What are your stats, that you already know, comparing the percentage of nicotine users having trouble, versus bad results for COVID vaccine users?
At 17:45 on the video, Sheryl says > "Since then I have seen multiple neurologists, one of whom diagnosed me with vaccine-induced auto-immune neuropathy, although he did tell me that he was flying blind, because he had never seen a reaction like this to a vaccine, and hence doesn't know how to treat me."
And one neurologist diagnosed her with multiple sclerosis, even though her brain scan showed nothing of this.
In any case, her case was considered to be "auto-immune". I understand this would mean her own system reacted the wrong way to the vaccine.
So, among other items of this situation, a neurologist did know what her problem was. So, it already is known. But apparently it is so rare, that he says he never saw what she had, before.
Now, of course, we need to consider if it has been so rare because other vaccines have not been messenger RNA vaccines. But, even so, with my limited knowledge, I also see the point that messenger RNA vaccines seem to use only a part of a virus, while earlier ones use whole viruses, even; and so the messenger RNA vaccines have fewer antigens to cause bad immune reactions, for all I know, which could make them less risky.
So, what are the stats for the earlier non-MRNA vaccinations, in comparison with these newer ones?
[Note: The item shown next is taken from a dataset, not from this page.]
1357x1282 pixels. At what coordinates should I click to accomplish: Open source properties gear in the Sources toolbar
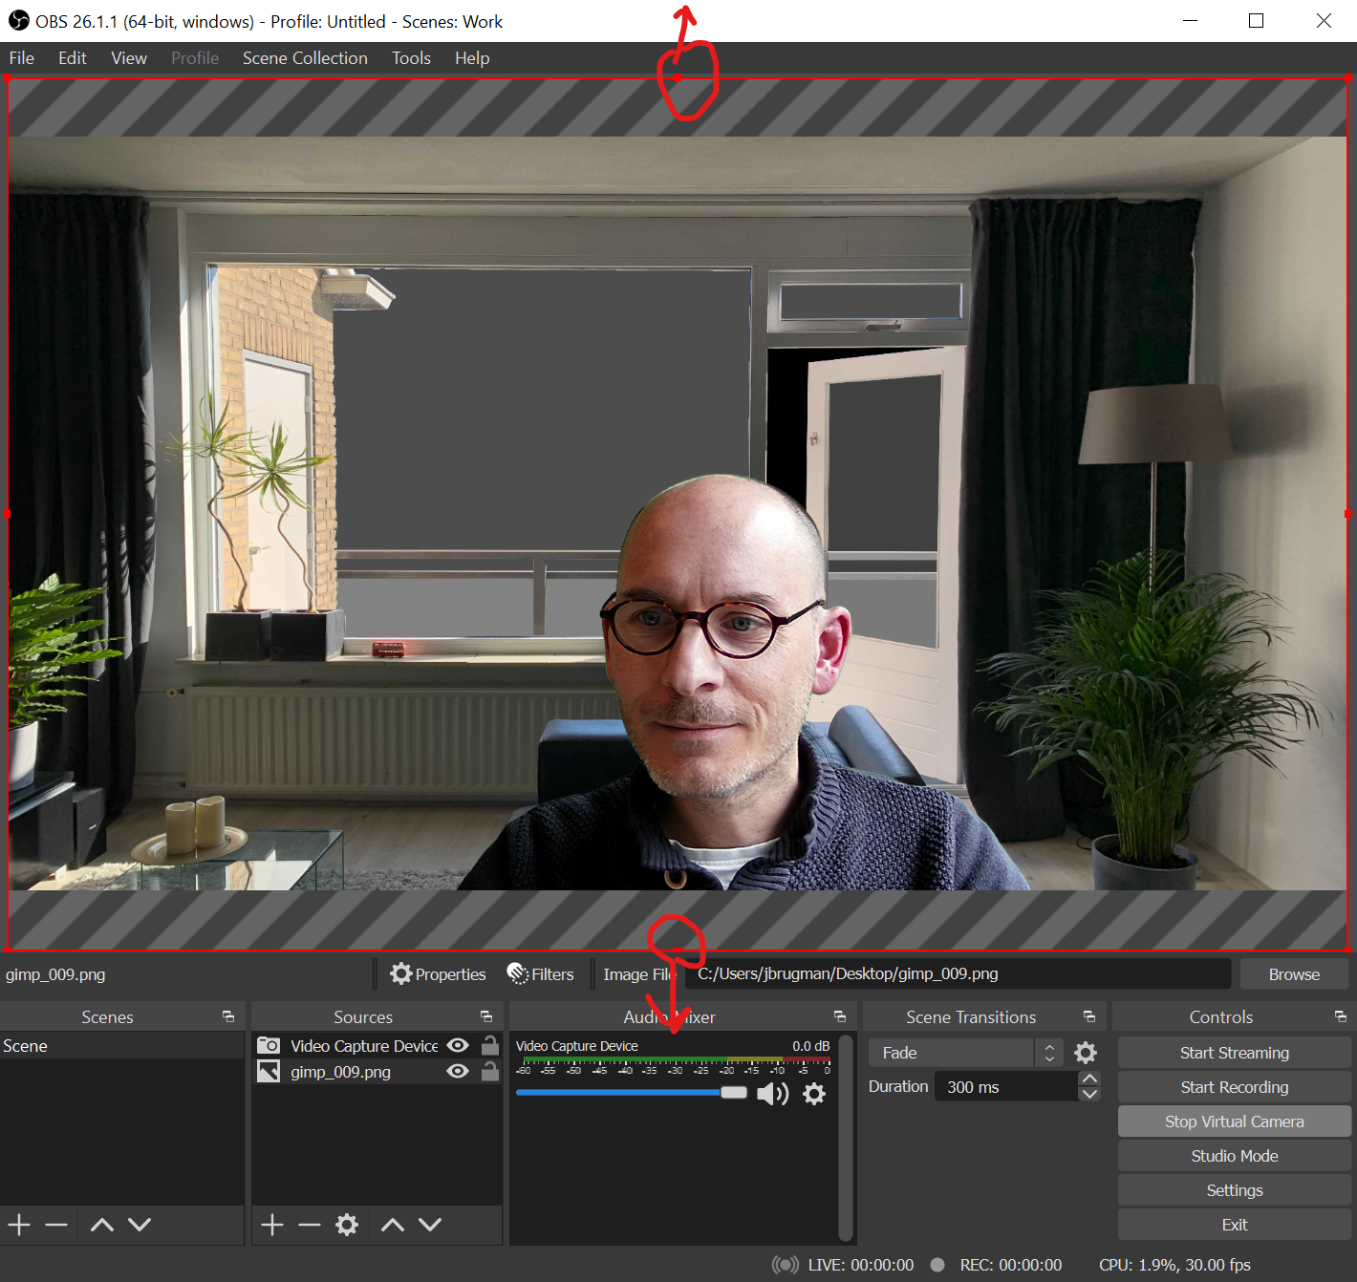(x=347, y=1225)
So, like I ask . . . if we have the stats . . . what is the percentage of earlier vaccine deaths and neurological problems, compared to percentage of deaths and problems with smoking, compared with MRNA vaccine problems? Or . . . maybe, lots of things happened with smoking and earlier vaccines, but people did not give it enough attention . . . so now it can seem like the MRNA vaccines are the dirtbag item, when actually they have caused less problems. I don't know, of course.
But what about Maddie?
31:40 > here we can hear what Maddie's mother says. Maddie helped with the clinical trial of vaccines for children > "for twelve-to-fifteen year-olds". "Her two older brothers" in the family also participated in the trials, very eagerly. And her husband is "in the medical field" and they are pro-vaccine and pro-science. Before the second vaccine, Maddie was healthy and twelve years old, a straight-A student.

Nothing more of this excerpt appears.